25 But he that doeth wrong shall receive for the wrong which he hath done: and there is no respect of persons.
Abrahamic Catechism
Bible Study
Colossians — Chapter 3
◈ Zohar

• "Set your affection on things above, not on things on the earth" — the Zohar's practice of hitbonenut (contemplation): the disciplined direction of mental attention toward the upper worlds. The Zohar teaches that whatever the mind dwells on, the soul travels to — if the mind dwells on earthly things, the soul descends; if on heavenly things, it ascends (Zohar II:200b). Attention is locomotion.

• "Your life is hid with Christ in God" — the Zohar's teaching that the righteous soul's true life is in its root (shoresh ha-neshamah) above, hidden within the Sefirot. The earthly manifestation is like the tip of a flame; the hidden root is the wick and oil (Zohar I:83b). Paul says believers' real existence is in the upper world, concealed from earthly perception.

• "Put on the new man, which is renewed in knowledge after the image of him that created him" — the Zohar's concept of levush chadash (new garment): when the soul undergoes genuine teshuvah, it receives a new spiritual garment to replace the one soiled by sin. This new garment is woven from good deeds and correct knowledge (da'at) (Zohar II:210a). Paul describes the wardrobe change.

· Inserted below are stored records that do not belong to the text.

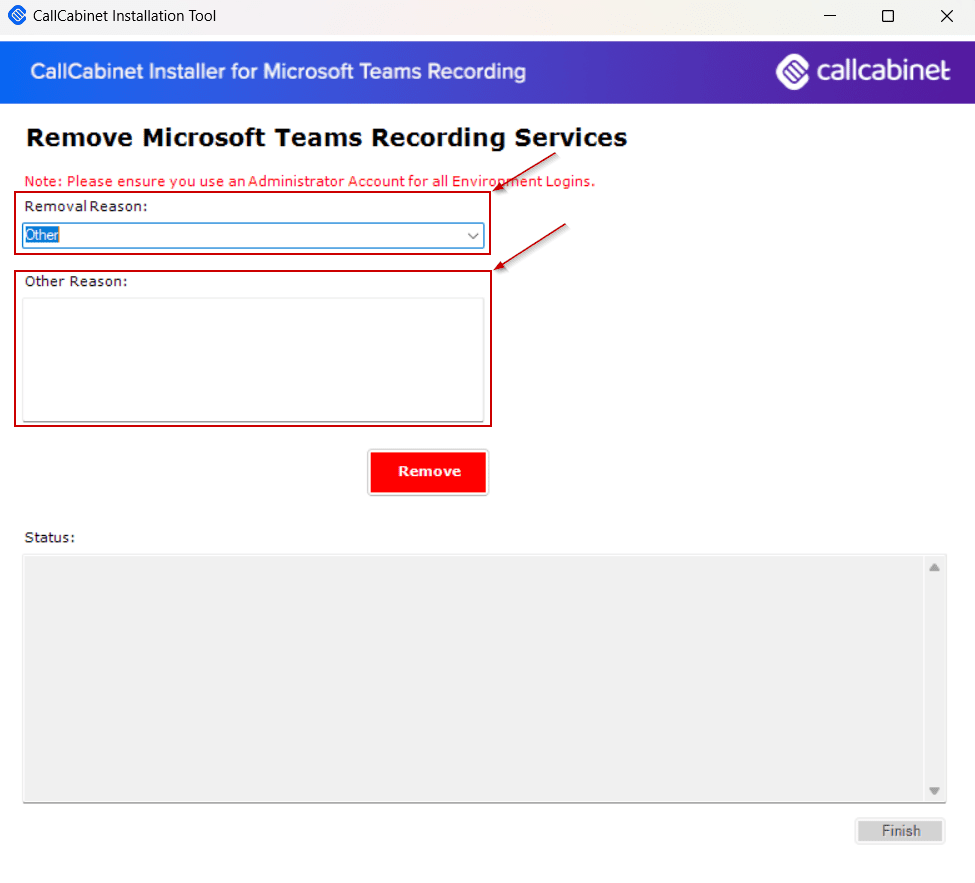
Task: Click the dropdown arrow on Removal Reason
Action: click(473, 235)
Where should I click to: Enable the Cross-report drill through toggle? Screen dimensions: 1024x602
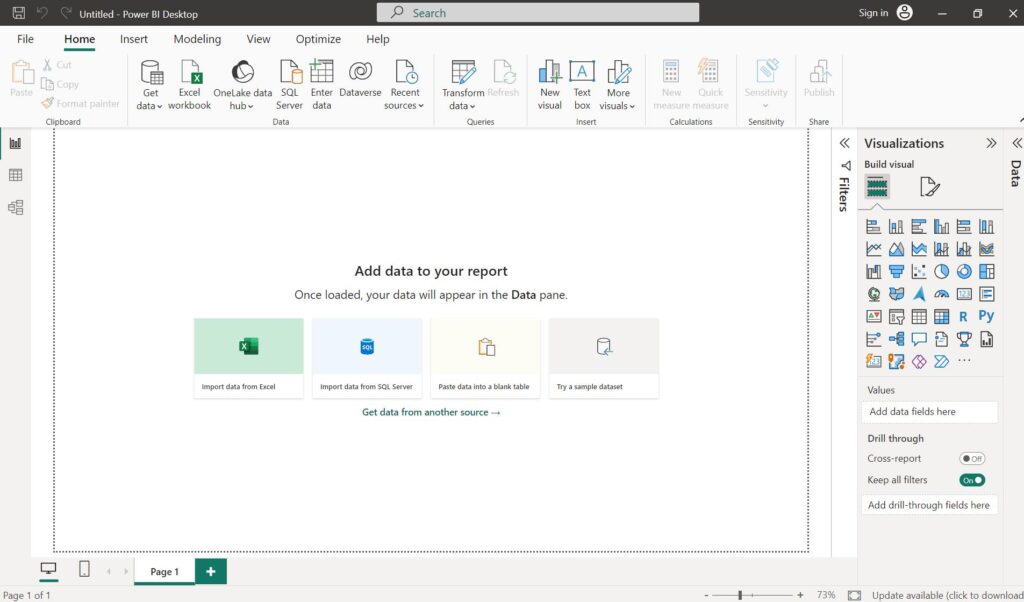(972, 458)
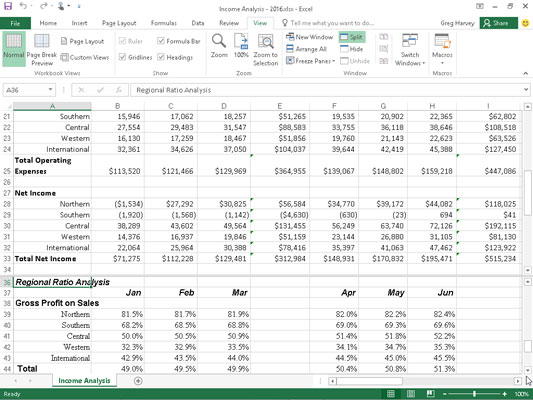
Task: Uncheck the Formula Bar checkbox
Action: tap(161, 41)
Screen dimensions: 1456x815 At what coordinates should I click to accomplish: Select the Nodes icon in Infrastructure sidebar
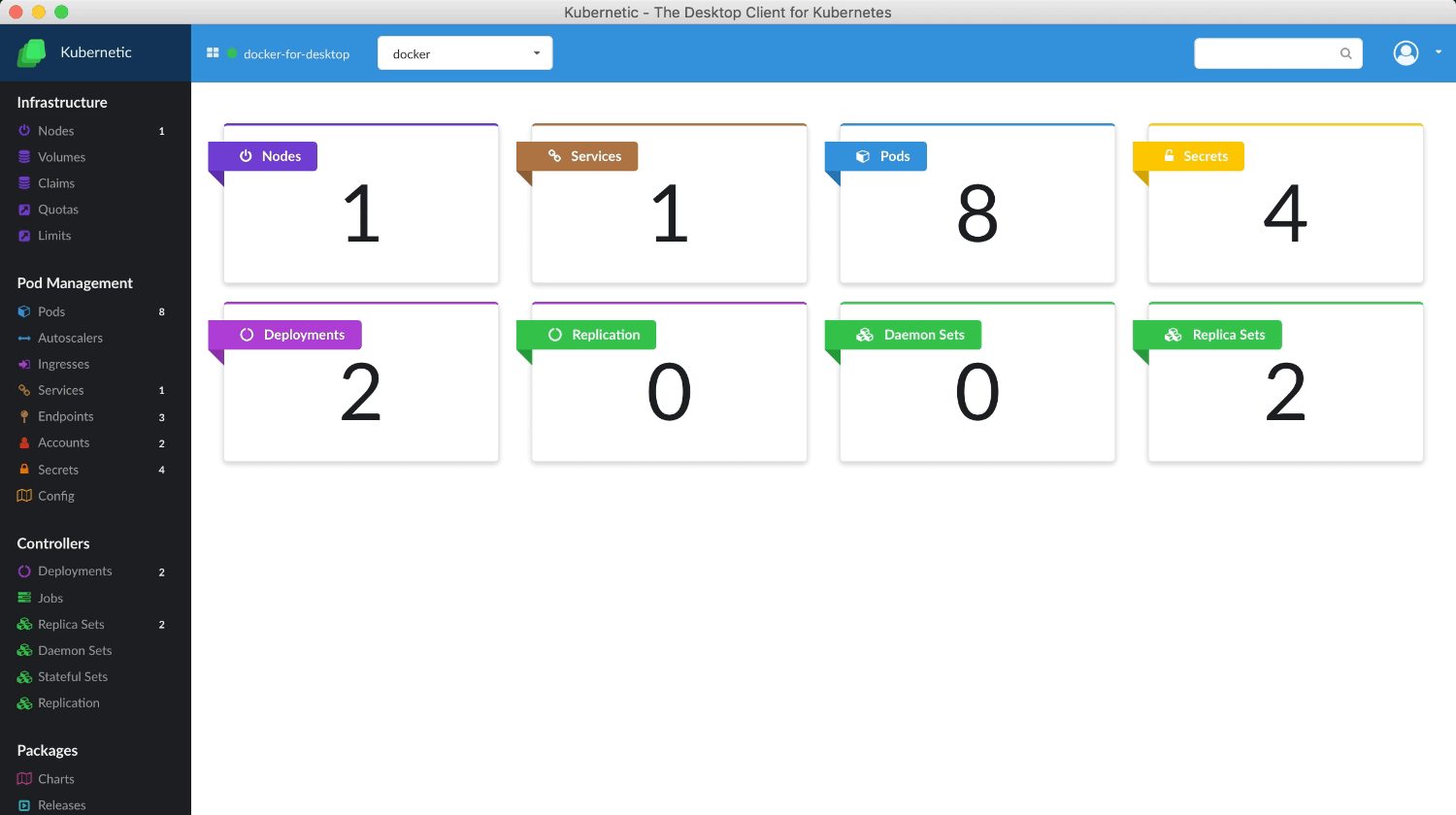23,131
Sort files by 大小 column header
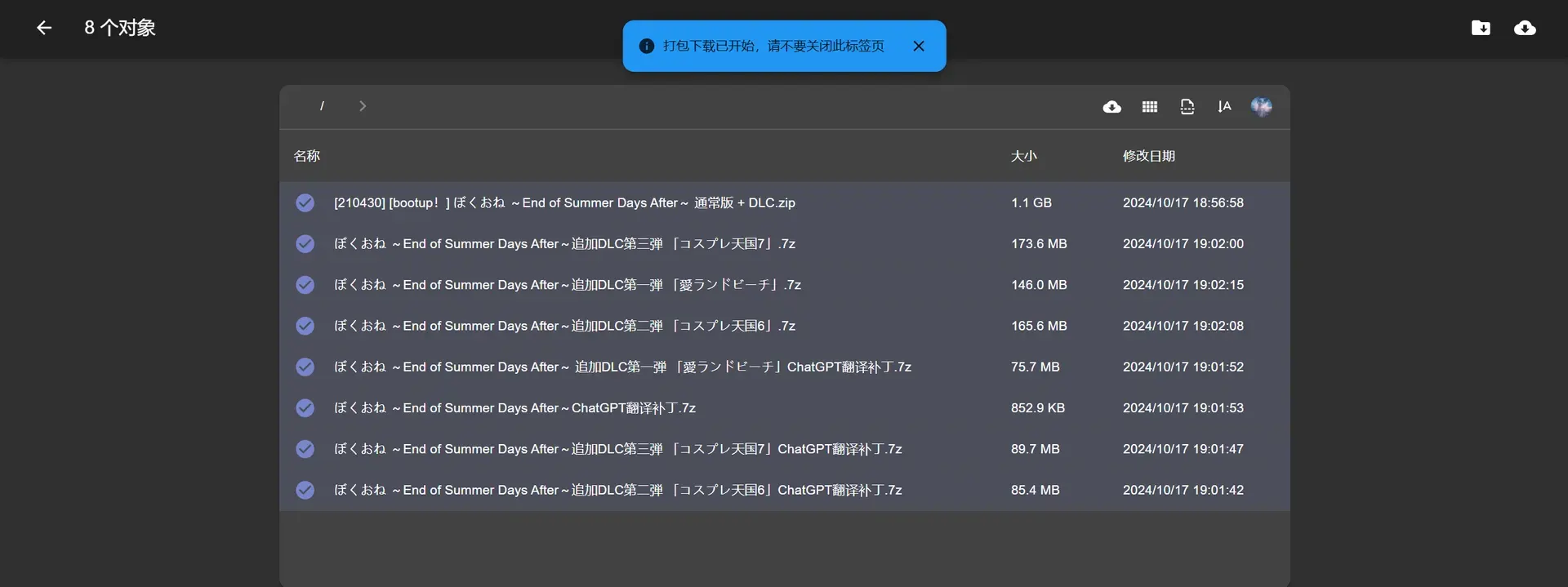 pos(1024,156)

• "Put on therefore, as the elect of God, holy and beloved, bowels of mercies, kindness, humbleness of mind" — the Zohar teaches that clothing oneself in divine attributes is not metaphor but the actual process of soul-transformation. Each quality listed — mercy (rachamim), kindness (chesed), humility (anavah) — is a Sefirotic garment that the soul puts on through practice until it becomes the soul's nature (Zohar III:99b).

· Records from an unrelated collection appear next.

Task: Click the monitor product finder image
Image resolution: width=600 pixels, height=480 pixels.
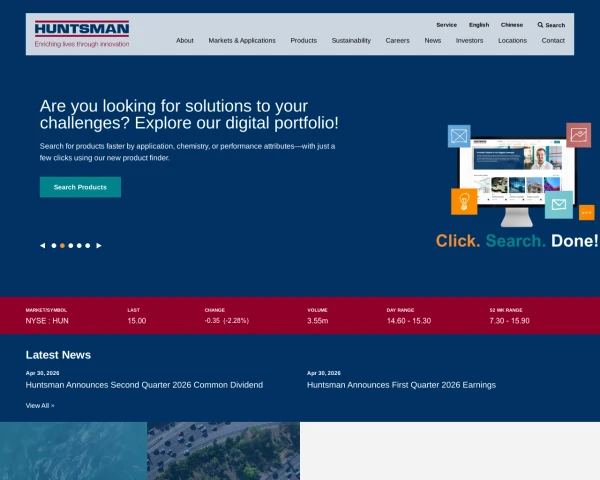Action: point(517,180)
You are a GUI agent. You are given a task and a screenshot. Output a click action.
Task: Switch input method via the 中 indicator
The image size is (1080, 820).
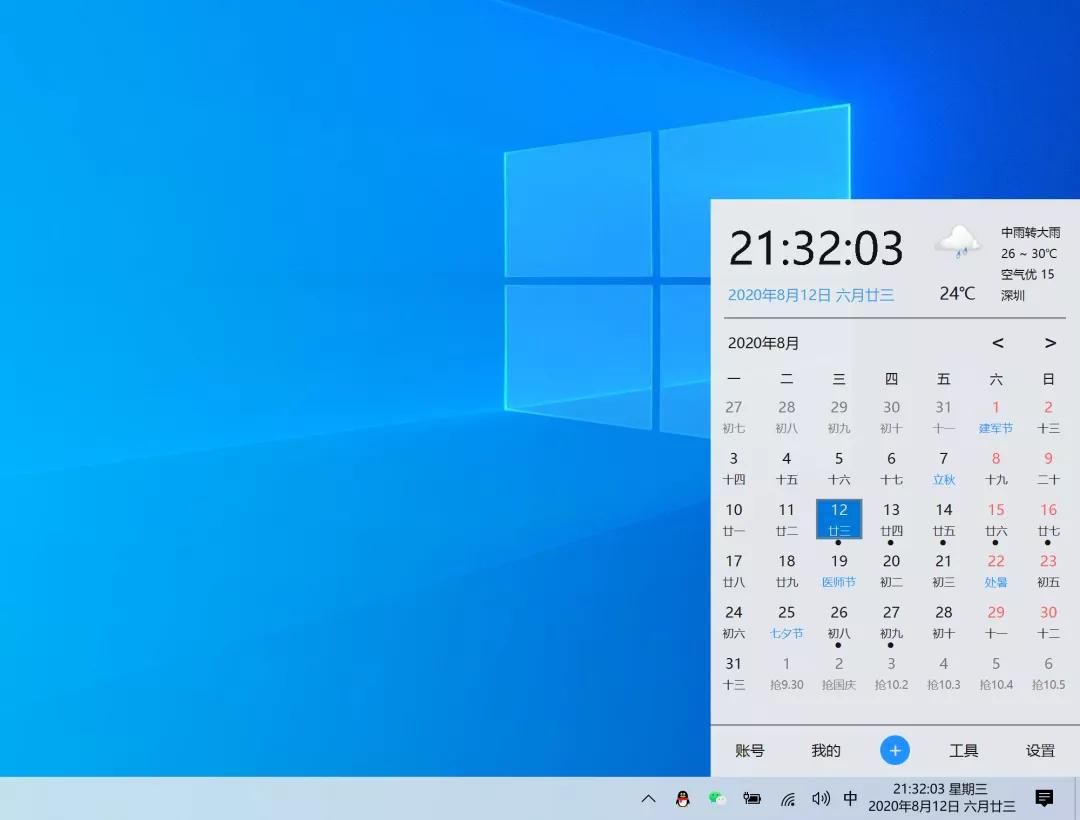point(850,799)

• "And above all these things put on charity, which is the bond of perfectness" — the Zohar's teaching that love (ahavah/chesed) is the binding force (kesher) that holds the entire Sefirotic tree together. Without love, the Sefirot fragment and fall into chaos; with love, they form the perfect unity of Adam Kadmon (Zohar II:163a). Love is the outermost garment because it holds all the others in place.

✦ Talmud

• Shabbat 105b teaches that the evil inclination begins as a visitor, then becomes a guest, then becomes the master of the house — Paul's instruction to "put to death what is earthly in you" is the Tzaddik's early-intervention strategy against exactly this process: address the Sitra Achra's infiltration at the visitor stage, before it has established household rights.

• Berakhot 60a teaches the morning prayer upon waking that acknowledges the divine has restored the soul — Paul's "you have died, and your life is hidden with Christ in God" is the apostolic extension of this morning-prayer theology: the Chevraya's daily practice of dying-and-rising with the Tzaddik is the apostolic form of the morning blessing, the conscious act of relocating identity from the Sitra Achra's domain to the divine domain.

• Avot 1:6 teaches "Judge every person favorably" — Paul's instruction to "put on tender mercies, kindness, humility, meekness, longsuffering, bearing with one another, and forgiving each other" is the Talmudic character ideal of the genuinely righteous person applied to the full life of the Chevraya community: each of these virtues is a specific form of the favorable judgment that Hillel recommended.

• Yevamot 62b teaches that a man who lives without a wife lives without peace, joy, blessing, good, and Torah — Paul's instructions about household relationships (wives and husbands, children and parents, servants and masters) are not social conservatism but the Talmudic understanding that the household is the basic unit of divine service, and the Tzaddik's character must be embodied in the most intimate relationships first.

• Sanhedrin 37a teaches that whoever saves a single soul saves an entire world — Paul's instruction to "do everything in the name of the Lord Jesus, giving thanks to God the Father through Him" is the Tzaddik's transformation of every ordinary household act into a cosmic act: the blessing said over the morning meal, the honor given to a spouse, the discipline exercised toward a child — each of these is a world-saving act when performed in the Tzaddik's name.